What’s at stake in this case?
Residents of Jackson, Mississippi, sued the government for knowingly providing city water with dangerous levels of lead and then misleading residents about the dangers.
What happened in this case?
Residents of Jackson, Mississippi claimed that the city introduced lead into their drinking water, pumped it into their homes, and lied about whether the water was safe. Among other things, they claimed that this violated their right to bodily integrity, which is a fundamental liberty protected by the Constitution’s Due Process Clause. This is the same right that the Supreme Court has held protects a person’s constitutional right to refuse medical treatment.
They also claimed that by exposing residents to a danger that the government itself created, the government violated their constitutional right to be free from “state-created danger.”
But a federal district court dismissed their case. That judge ruled that even if every fact alleged by the residents was true, it still didn’t violate the Constitution. The residents appealed to the Fifth Circuit.
What did the panel majority decide?
The November 2025 case was Sterling v. City of Jackson.

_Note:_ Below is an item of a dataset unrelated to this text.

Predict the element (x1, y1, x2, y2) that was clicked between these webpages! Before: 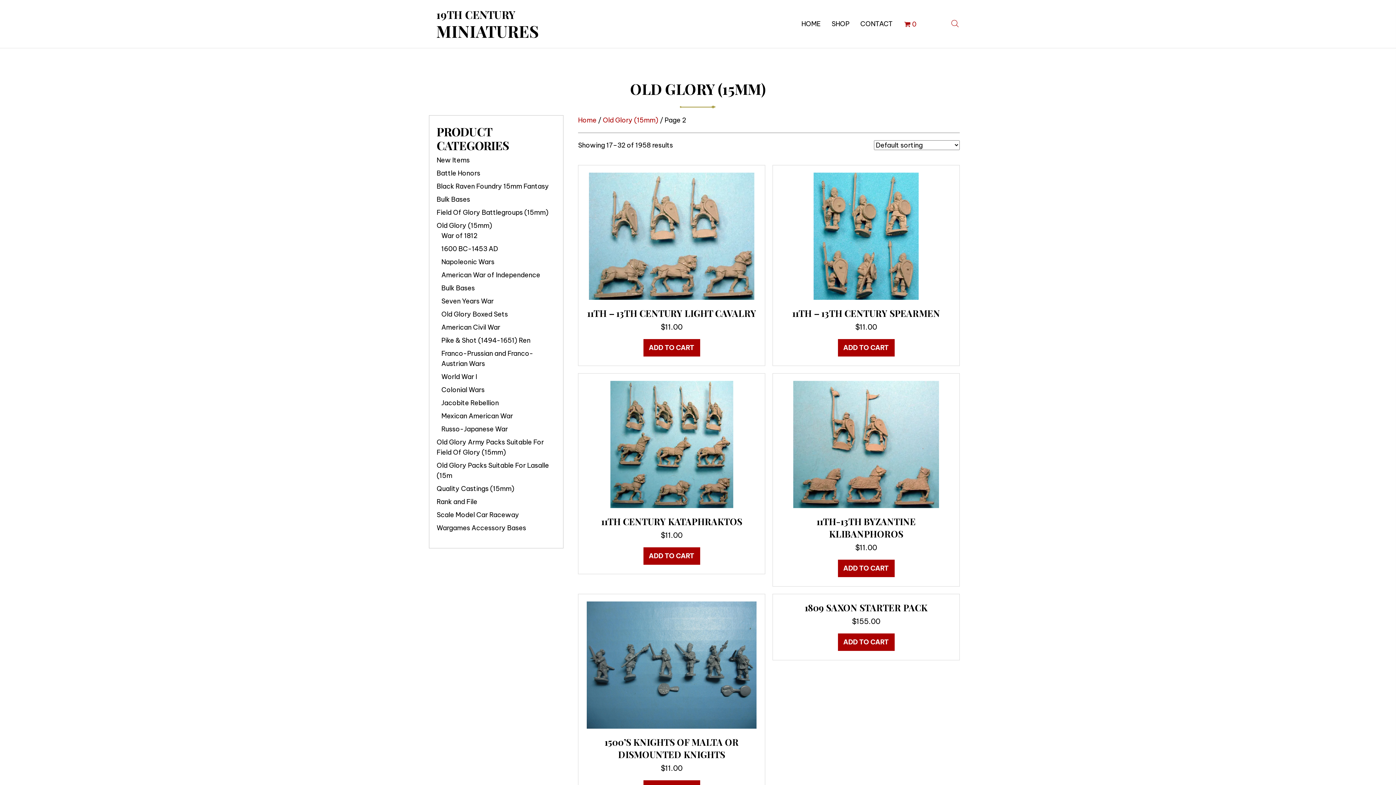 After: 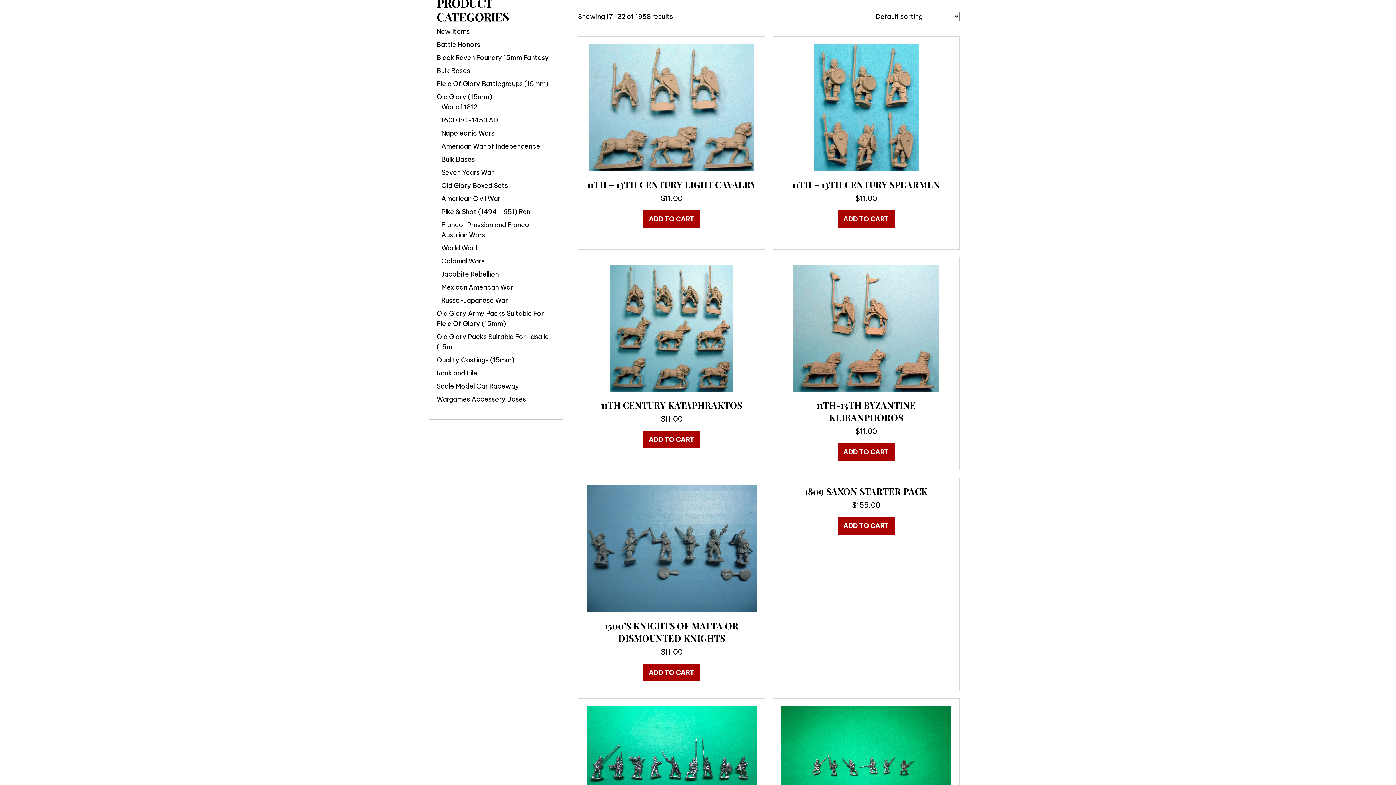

A divided three-judge panel reversed the lower court in an opinion written by George W. Bush judge Catharina Haynes and joined by Clinton judge James Dennis. They went through the Jackson residents’ allegations in detail, describing how the city “knowingly contaminated otherwise clean water with lead, pumped the toxic water to its residents' taps, and told them it was safe to drink.”
They ruled that the residents’ allegations, if true, constituted a violation both of their constitutional right to bodily integrity and their constitutional right to be free from state-created danger. Therefore, the majority concluded, they have a right to a trial where they can prove their case.
What did Trump judge Engelhardt try to do in dissent?
Judge Engelhardt dissented. He condemned the line of Supreme Court cases protecting rights that are not specifically mentioned in the Constitution. He accused the majority of exercising the “fictitious power” to “transform[] the Due Process Clause into the policy preferences of an unelected judiciary.” And he accused the majority of opening a “Pandora's box of substantive due process claims.”
Engelhardt also claimed that the actions of the government may have been negligent or incompetent, but they did not “shock the conscience.” Writing separately, Judge Dennis stated that in order to reach that conclusion, Engelhardt’s dissent “constructs an alternative factual narrative – one more fitting for defense counsel than for an appellate court.”
How would this have been harmful?
Had Engelhardt been in the majority, the residents of Jackson would not have their day in court. In addition, his narrow view of the liberties protected by the Fourteenth Amendment would make all people of the Fifth Circuit – Texas, Mississippi, and Louisiana – less free.